I suppose all our Christmas and holiday traditions are like that tree and my dad’s stories, so freighted with tradition and memory from our holiday gatherings over the years that they become something greater than just stories and branches. They become the sticks of the loom on which we reweave the ties that rebind us every Christmas.

It’s been a long time since those sacred days in St. John’s Parish, where the houses stood like Catholic forts all around the neighborhood, eight kids here, 10 there, 12 over on Josephine Street. Big Catholic families like that are few and far between now, but back then they filled the neighborhood with the constant, joyful screeches of children at play everywhere.

We’ve gotten far away from some of those old religious rituals, too, like caroling concerts in the school cafeteria, my sisters wearing veils to church and midnight Mass with everyone holding a candle so that the church looked like a skyful of those stars over Bethlehem.

And family members and friends who gathered at my dad’s foot have mostly scattered to the four corners, some gone forever, some far removed now from those religious roots. Many of us do our own, individual celebrations now, even more so it seems since the pandemic sapped our will to gather. I sometimes find myself nostalgically longing to put those childhood days and people back together again like that town did that tree.

But funny how the stories remain. Stories that defy time and obliterate distance, stories that we are all still a part of, that still bring us together, that make us who we are. You ever notice that when good friends or family members gather back together after a long time apart they immediately start telling funny stories about memorable or embarrassing moments. Remember when James lit the tinsel on fire and nearly burned down the tree?
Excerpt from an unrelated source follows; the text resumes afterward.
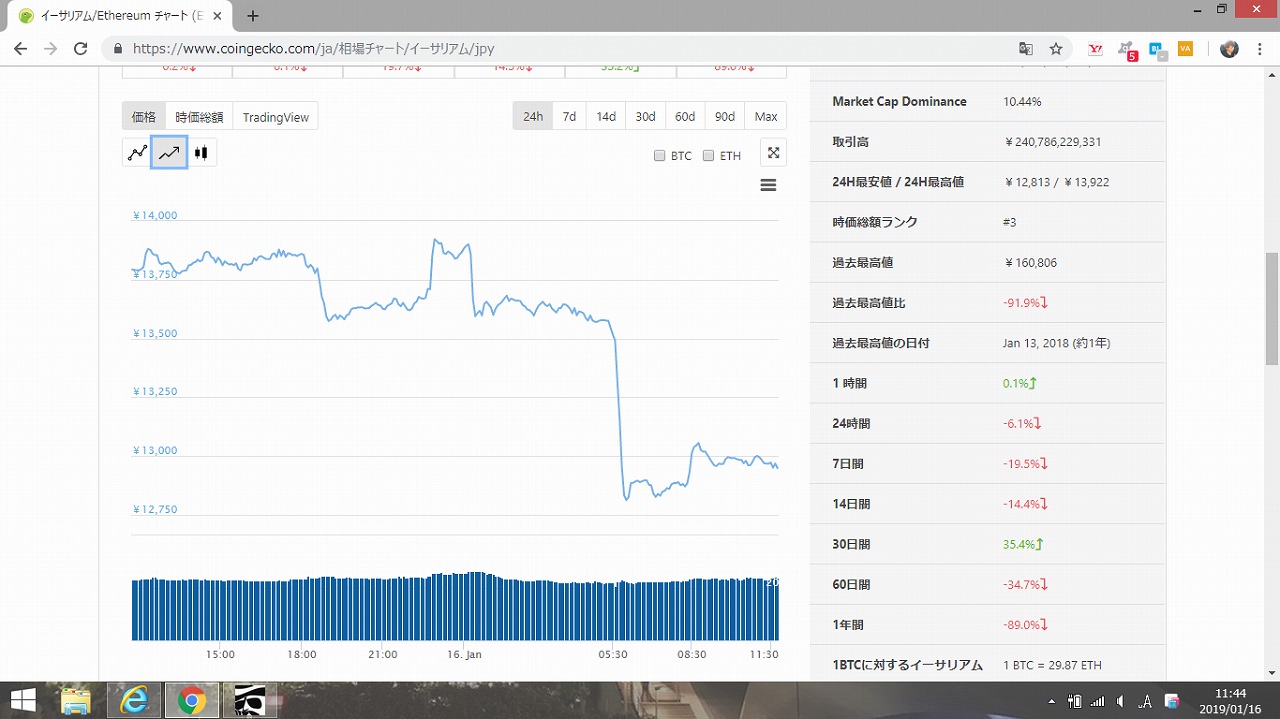Bookmark this page with star icon

click(1056, 48)
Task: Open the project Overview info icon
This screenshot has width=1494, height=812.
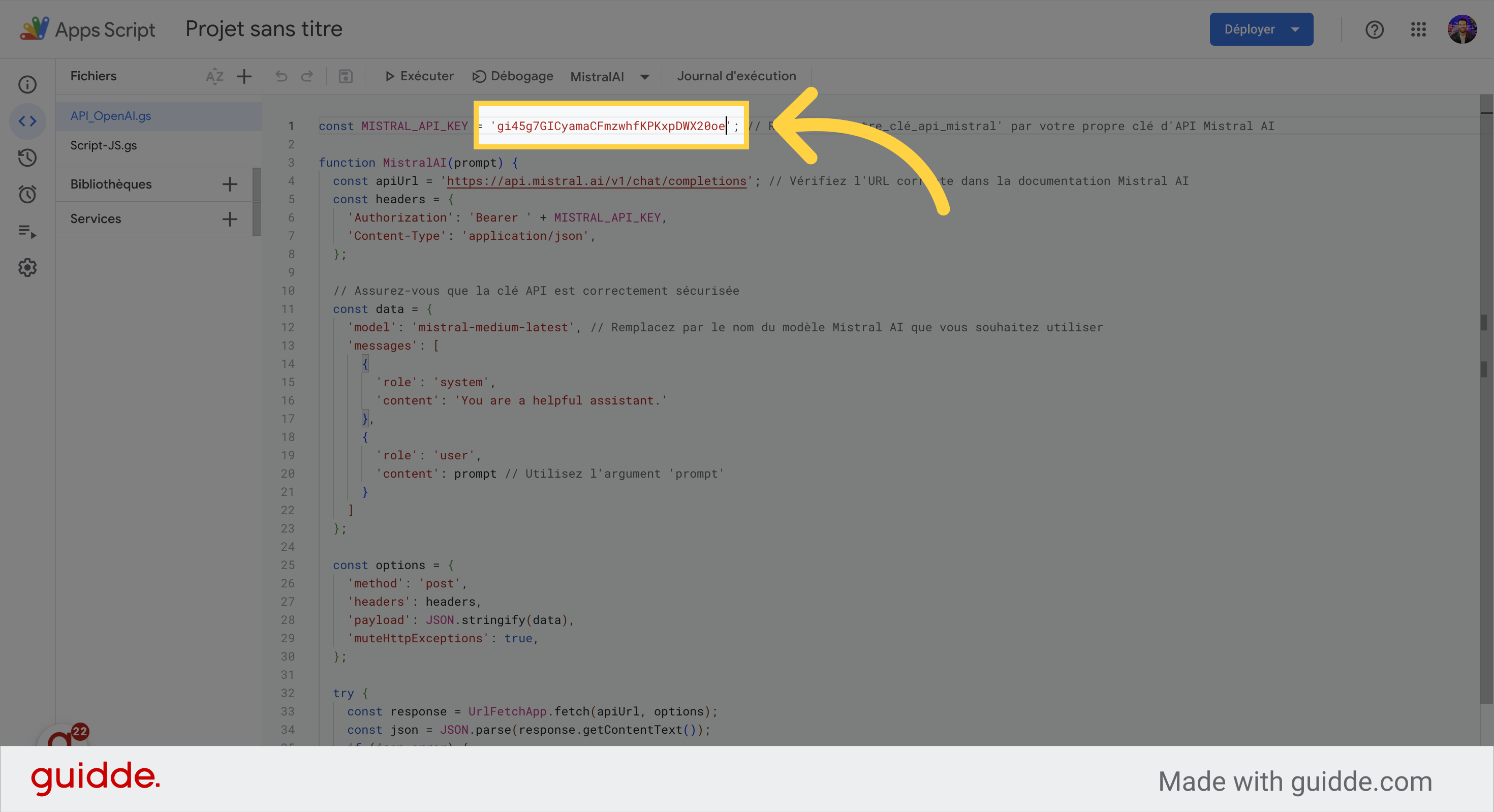Action: 27,85
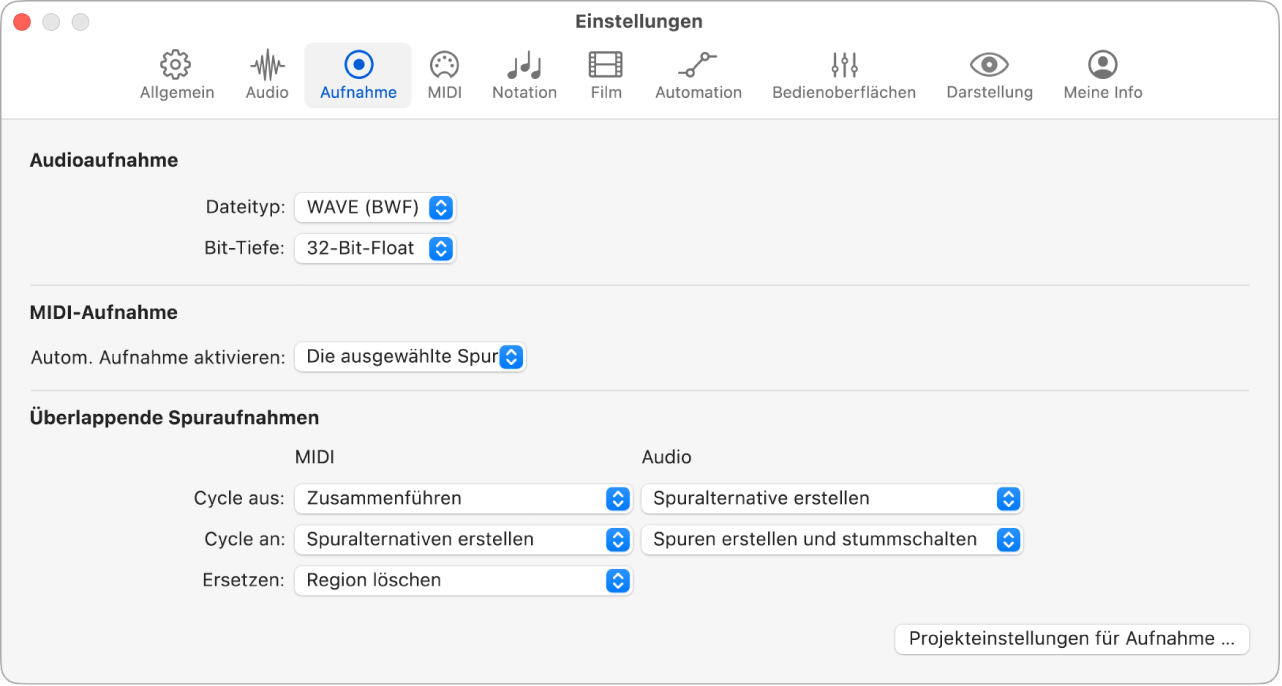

Remember when Tom dove into the lake at The Broadmoor in his tuxedo? Remember when Justin ate the glass Christmas ornament shaped like a cake, and spent Christmas in the hospital?

We’re retelling our family myths when that happens, reestablishing the narratives that connect us into a larger whole.

Rainer Marie Rilke said it succinctly: The universe is made of stories, not atoms.

Eventually all of us, I suppose, become stories after we’re gone, subsumed into great arcing family narratives that somehow memorialize, uplift and sanctify the hopes and fears of our years together.

And the best-told of those stories, well, let’s pray they last and last, always and forever “Continued Tomorrow Night.”